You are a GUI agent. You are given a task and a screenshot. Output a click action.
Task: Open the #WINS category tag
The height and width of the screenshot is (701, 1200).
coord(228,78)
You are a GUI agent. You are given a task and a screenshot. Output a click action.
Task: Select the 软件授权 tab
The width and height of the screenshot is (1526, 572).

• WHAT YOU NEED TO DO
In full and without alteration, output the listing.

• REPLY TO THE TASK
You are a GUI agent. You are given a task and a screenshot. Output a click action.
Task: Open the #WINS category tag
The height and width of the screenshot is (701, 1200).
coord(228,78)
You are a GUI agent. You are given a task and a screenshot. Output a click action.
Task: Select the 软件授权 tab
The width and height of the screenshot is (1526, 572).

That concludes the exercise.